21 July 2011

Back under 5% for Stage 18!

Here is the Stage 18 result:

  • Stage 18:  6h 07' 56" (actual), 5h 51' 23" (prediction), -16' 33" slow (-4.50% error)
I am happy to be under 5% again!  Did the poor weather slow riders down a little?  If so, I feel even better about my prediction because my model did not include adverse weather for Stage 18.  Then again, it rained on Stage 16, and that one remains a mystery to me.

The Schleck brothers got it done today.  Here is Andy Schleck's average speed:
  • Stage 18:  9.08 m/s (20.3 mph)
Thomas Voeckler was able to hold on to the yellow jersey.  Tomorrow's stage, which is the final mountain stage, might just decide this year's winner.  Here is my prediction:
  • Stage 19:  2h 57' 54" (prediction)
Stage 19 should be incredible!  Riders climb to an elevation of 2.556 km (1.588 miles) as they reach Col du Galibier in the French Alps at the 48.5-km (30.1-mile) mark.  The next 46 km (28.6 miles) will then make for a great downhill.  The final 15 km (9.32 miles) will have riders climbing a 7.9% grade to get to the famous ski village at L'Alpe d'Huez.  In 2004, Lance Armstrong dominated that climb in that year's Stage 16, which was an individual time trial.  Armstrong beat the second-place finisher, Jan Ullrich, by just over a minute.  That stage sticks out in my mind because I cover it in detail in Chapter 4 of my book.

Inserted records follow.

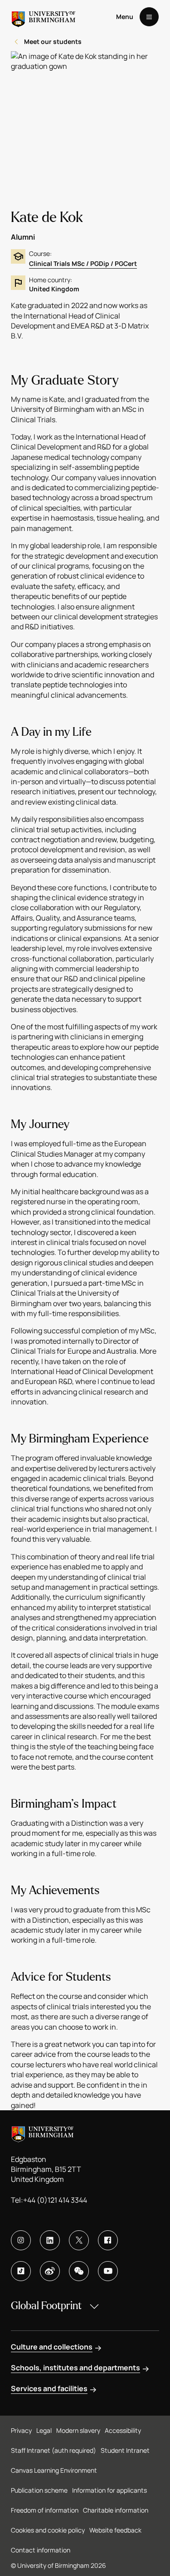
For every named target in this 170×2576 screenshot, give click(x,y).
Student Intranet (125, 2450)
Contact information (40, 2550)
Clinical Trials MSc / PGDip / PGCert (83, 263)
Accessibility (123, 2430)
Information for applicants (109, 2490)
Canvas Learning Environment (54, 2470)
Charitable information (115, 2510)
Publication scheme (39, 2490)
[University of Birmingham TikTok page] (21, 2271)
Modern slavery (78, 2430)
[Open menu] (149, 17)
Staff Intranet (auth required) (53, 2450)
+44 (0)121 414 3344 (55, 2200)
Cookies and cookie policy (48, 2530)
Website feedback (115, 2530)
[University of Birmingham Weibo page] (50, 2271)
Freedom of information (44, 2510)
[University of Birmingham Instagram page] (21, 2240)
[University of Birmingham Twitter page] (79, 2240)
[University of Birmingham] (43, 16)
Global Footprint (46, 2305)
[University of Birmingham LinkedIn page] (50, 2240)
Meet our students (53, 41)
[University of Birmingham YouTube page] (108, 2271)
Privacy (21, 2430)
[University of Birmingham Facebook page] (108, 2240)
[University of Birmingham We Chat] (79, 2271)
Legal (44, 2430)
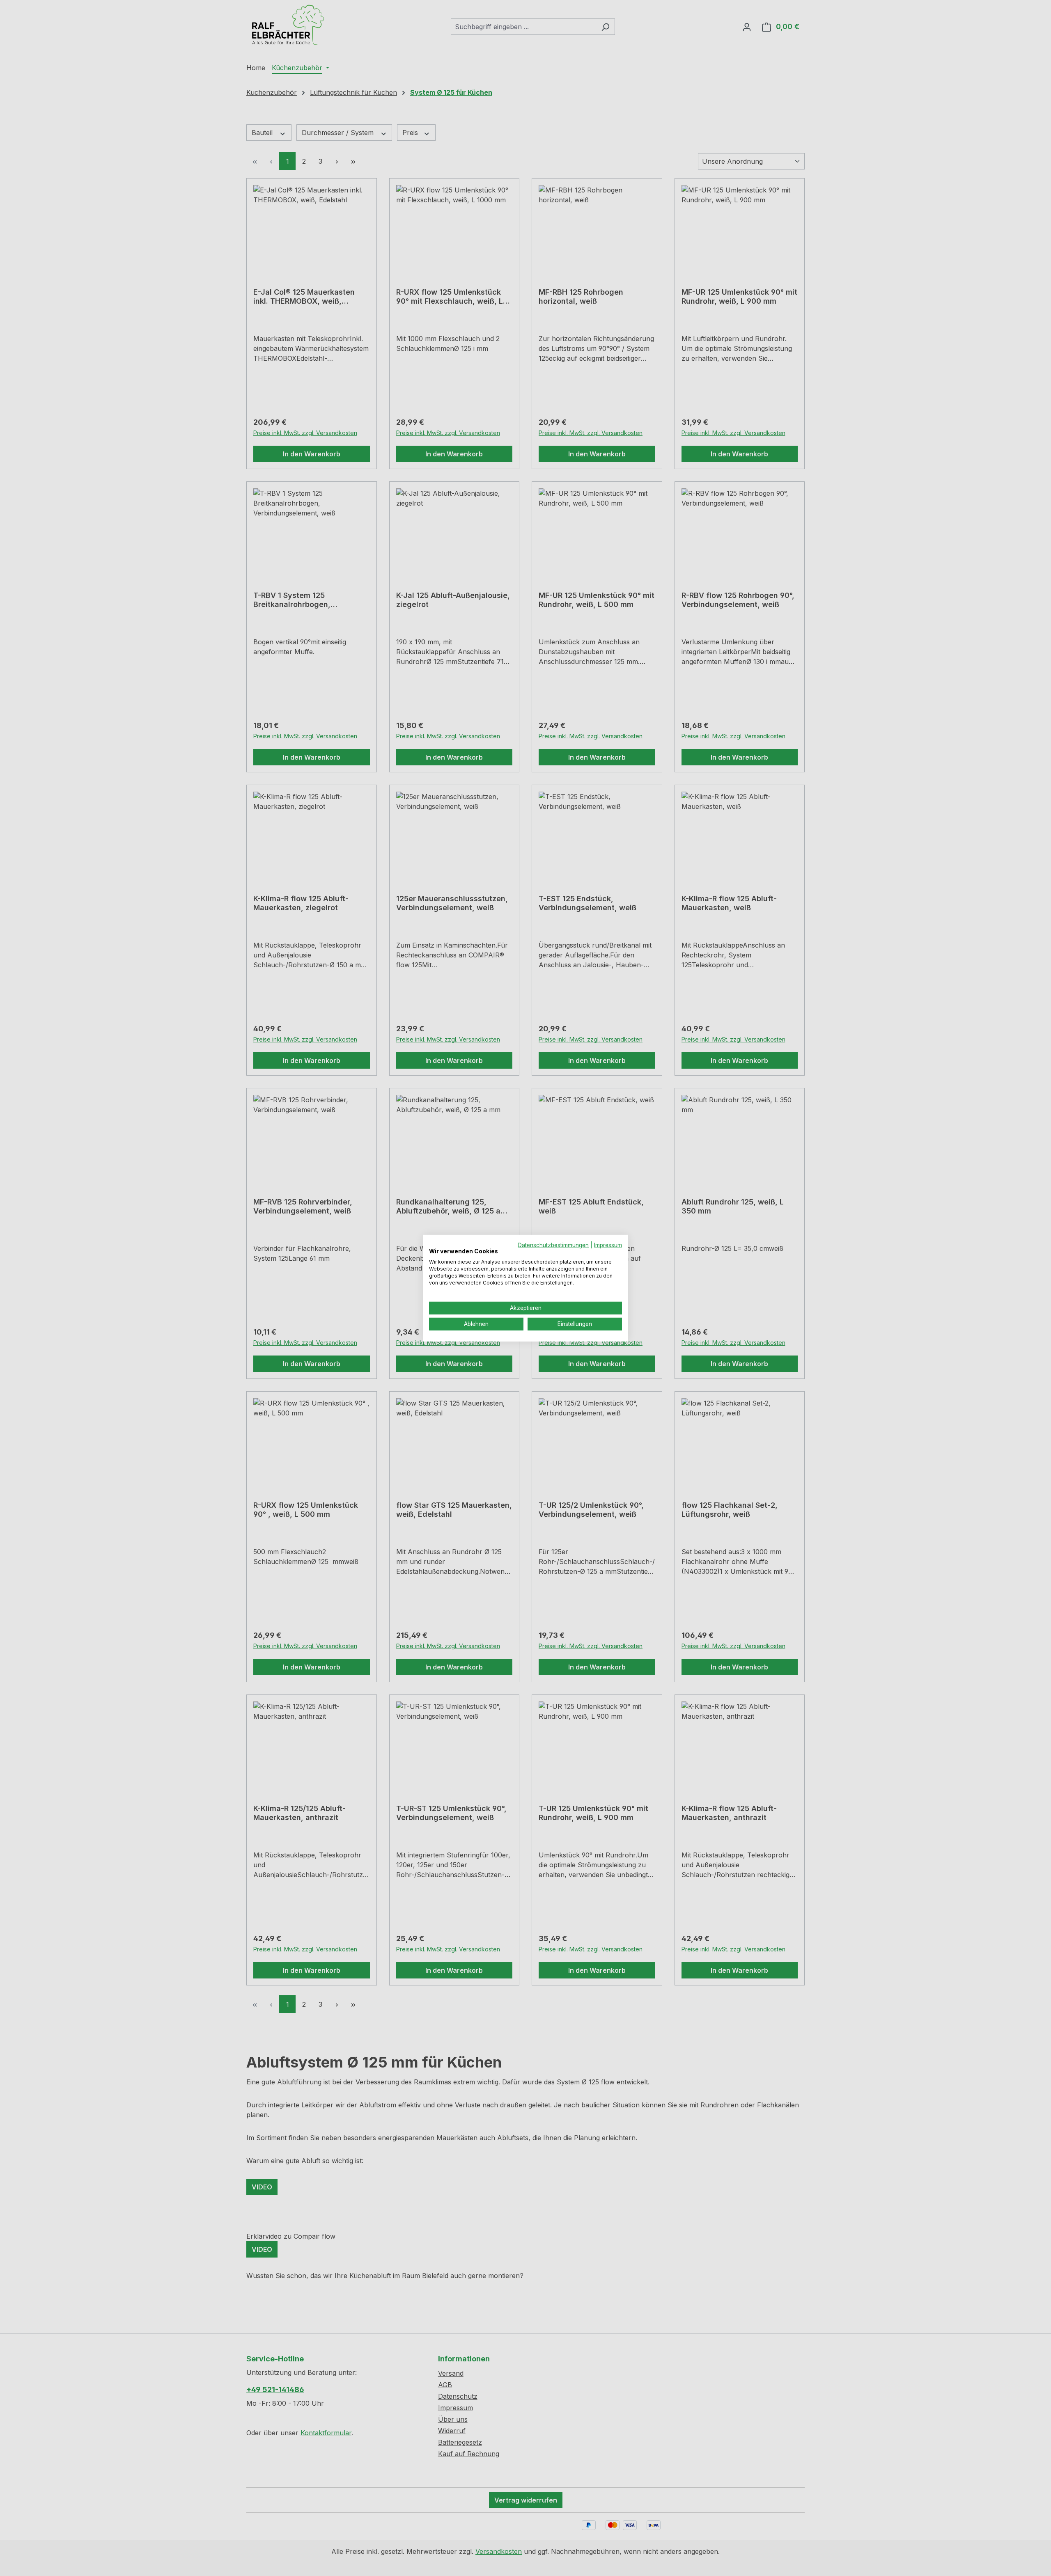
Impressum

If weather does not slow riders down, I hope to see the winner's time sneak under three hours.


  1. I'm still wondering about the power values. You said "seeks to find the winning stage time, which means using the top power outputs". The tour tracker only shows the top few riders so any riders that appear on it are likely to be close to the top power outputs.

    I found the paper "Exercise intensity and load during mass-start stage races in professional road cycling" PADILLA, S. et. al. http://edulife.com.br/dados%5CArtigos%5CEducacao%20Fisica%5CFisiologia%20do%20Exercicio%5CExercise%20intensity%20and%20load%20during%20mass-start.pdf . They estimated power output in flat (FLAT), Semi mountainous (SEMO) and high-mountain (HIMO) terrain using heart rate data rather than direct power measurement.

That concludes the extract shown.